The Commissioner for Older People for Northern Ireland and The Northern Ireland Commissioner for Children and Young People have brought together younger people and older people to work on an oral history project. National Intergenerational Week runs from 08-14 March, 2021. Conversations between older and younger people highlight the common aspects of dealing with the Covid-19 pandemic.

Older and younger volunteers from different areas of Northern Ireland were paired for conversations about their experience of dealing with the pandemic. Discussions included challenges over the past year, positive moments in the midst of adversity, and what each participant hopes for the future beyond Covid-19.

Commenting on the joint project, The Commissioner for Older People for Northern Ireland, Eddie Lynch said:

“I’m delighted to bring older and younger participants together to mark National Intergenerational Week. Older people were keen to take part and gave generously of their time and their views. The conversations were fantastic and the outcomes made for interesting insights.

“Some of the key findings from the project included both age groups feeling uncertainty about the future and both really missed seeing friends and family. The older people spoke with great resilience about living through troubled times and shared their experiences of hope as bad times pass and life can begin familiar patterns again. Older people spoke of learning new skills and working with technology so they can keep in contact across the generations.

“I am advising government that older people will need support moving forward, to re-integrate into society, find their freedom again, and deal with the impacts of Covid-19.

“Listening to both generations has increased my view that, as the vaccination programme increases and lockdown restrictions are eased, both our young and older people in Northern Ireland, will focus on building a new, resilient and hopeful future.”

Koulla Yiasouma, Northern Ireland Commissioner for Children and Young People said:

“This past year has been extremely challenging and full of uncertainly for many of us and none more so than for our children and our older people. The project highlighted a feeling of a loss of a sense of community and connectedness of people being friendly on the street and the sense of mistrust there appeared to be between people.

“Children and young people have lost out on so many of the normal childhood experiences that help them grow and develop as individuals, with interruptions to schooling and restrictions on social interaction with friends and family all impacting on their mental health and wellbeing.

“They felt the news and information they received was confusing and contradictory at times and are nervous of what their life is going to be like in future. However, they valued the time spent with people more and are looking forward to renewing their education within their school settings, being able to go outside, participate in their community and being with their friends in real time and not online.

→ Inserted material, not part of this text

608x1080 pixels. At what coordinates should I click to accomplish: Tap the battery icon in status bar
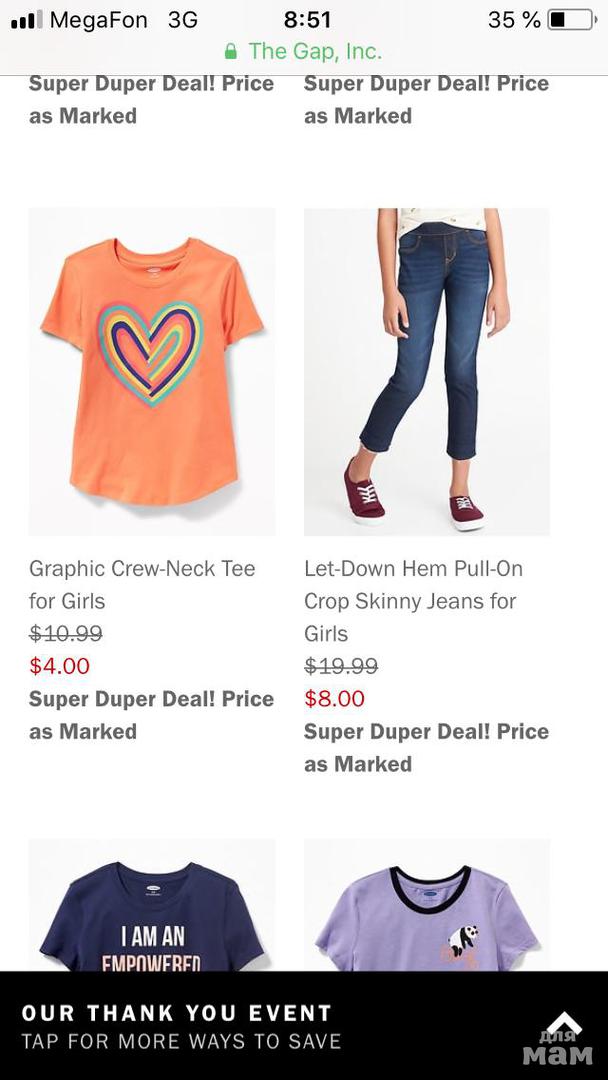point(570,20)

“Thankfully with light now at the end of the tunnel there is an opportunity to build on the shared experiences of young and old, so that together we can work to strengthen links between and within our communities.”


Notes to Editor:

  • The Commissioner for Older People and the Commissioner for Children and Young People have similar statutory powers, for each respective age groups.
  • As a society, the Covid-19 pandemic has affected many of us and it has come to the attention of both Commissioners that both young people and older people have been significantly affected by this virus.
  • The Commissioner for Older People’s office reached out to a variety of older people’s groups and a number of older people expressed their interest in the project. Shortlisting participants was based on a first come, first served basis and by geographical area. The participants were paired with each other by availability and geographical area. Discussions took place via Zoom with a member of either COPNI or NICCY facilitating each discussion.
  • Key findings from the project include, isolation from family and friends, challenges around exams and school work, navigating the use of IT to stay in touch with others, uncertainty about the future and staying motivated/keeping busy in unprecedented times.
  • National Intergenerational Week (8-14 March 2021) is an online campaign connecting those passionate about intergenerational activity and inspiration across the UK. As we continue to adapt to life in a global pandemic, tackling the effects of loneliness and social isolation by keeping older and younger people in touch and inspiring innovative ways to do this becomes ever more important. In its second year, the campaign is about celebrating and sharing those ideas, moments and opportunities where different age groups come together and intergenerational friendships are made.
  • The campaign is a UK-wide collaboration between Linking Generations Northern Ireland, Generations Working Together (Scotland), The Cares Family (England) and Bridging The Generations (Wales).